According to the official figures, the fertility rate in China is 1.18 births per woman, but in urban areas it is admittedly even lower. The numbers may be inflated; plenty of analysts suspect that, as tends to happen under authoritarian regimes, the statistics handed out by the government are make-believe and that the country it rules is plunging headlong towards a demographic disaster. In any event, the situation China finds itself in is comparable to that of South Korea. As things stand, the next generation of South Koreans will be a third of the size of the present one and the one after that, which will arrive well before the present century has run its course, will be nine times less numerous. This means that quite soon South Koreans could become extinct, followed, a decade or two later, by their Japanese neighbours and then those living in the Chinese homeland, a development which would come as a surprise to the many who insist everyone should start learning Mandarin because the future is sure to be dominated by China.

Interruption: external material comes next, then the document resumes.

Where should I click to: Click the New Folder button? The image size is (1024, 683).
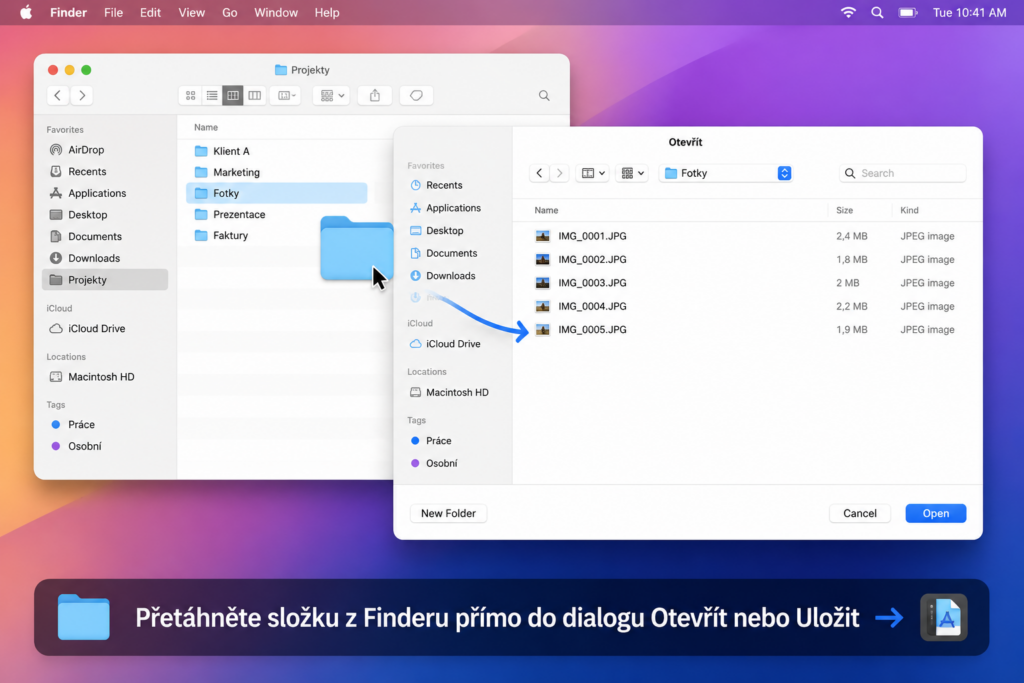[448, 513]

When Obama announced his “pivot towards Asia,” he and his advisors assumed that East Asia would continue to be the most dynamic part of the world for many years to come. This now looks extremely unlikely. Unless the Chinese and the rest of them go forth and multiply at a hectic rate, something which nobody thinks is likely to happen, their societies will age even faster than those of Western Europe and the United States, where a similar phenomenon is causing concern. Without a major demographic turnaround, the Chinese will be in no shape to do much more than devote what resources they manage to accumulate while the going is good to caring for the elderly.

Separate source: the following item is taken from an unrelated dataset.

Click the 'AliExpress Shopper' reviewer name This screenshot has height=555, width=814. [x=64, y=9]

To make China’s situation even worse, as a result of the one-child policy that prevailed until 2015 and the widespread preference for sons instead of daughters, which is embedded in the national ethos, there are now an estimated 35 million “leftover men” who, unless polyandry is instituted, will be unable to find a marriage partner in their native land. In the not so remote past, the government would have used the surplus of young males as cannon fodder in wars or, like the Romans with the Sabine women and many other conquerors, have sent them out to kidnap brides in vulnerable foreign countries, but today such expedients are seen as hopelessly outdated.
A more peaceful solution to the problem would be for presentable Chinese youths to try courting marriageable women in poorer parts of the world, but for them to have any chance of success, their country would have to become far more hospitable to immigrants than it currently is. This would oblige the government to discourage the xenophobic nationalism it has been whipping up of late.
Both the nominally Communist authorities in China and well-informed US leaders – whether Democrat or Republican, fans of Trump or people who loathe him – must be well aware that the People’s Republic is living on borrowed time. Though the Chinese economy may grow enough in the next few years to overtake that of the US by most measures, its moment of supremacy would in all probability be brief. Unless the US stumbles badly, it would soon be able to reassert itself. This is why many in Washington evidently believe that the challenge mounted by China is unlikely to last longer than a couple of decades, and that if their own country holds together until demographic pressures put an end to their main rival’s geopolitical and cultural dreams, they should emerge victorious providing, of course, they succeed in overcoming their own demographic problems which, for now, look far less alarming.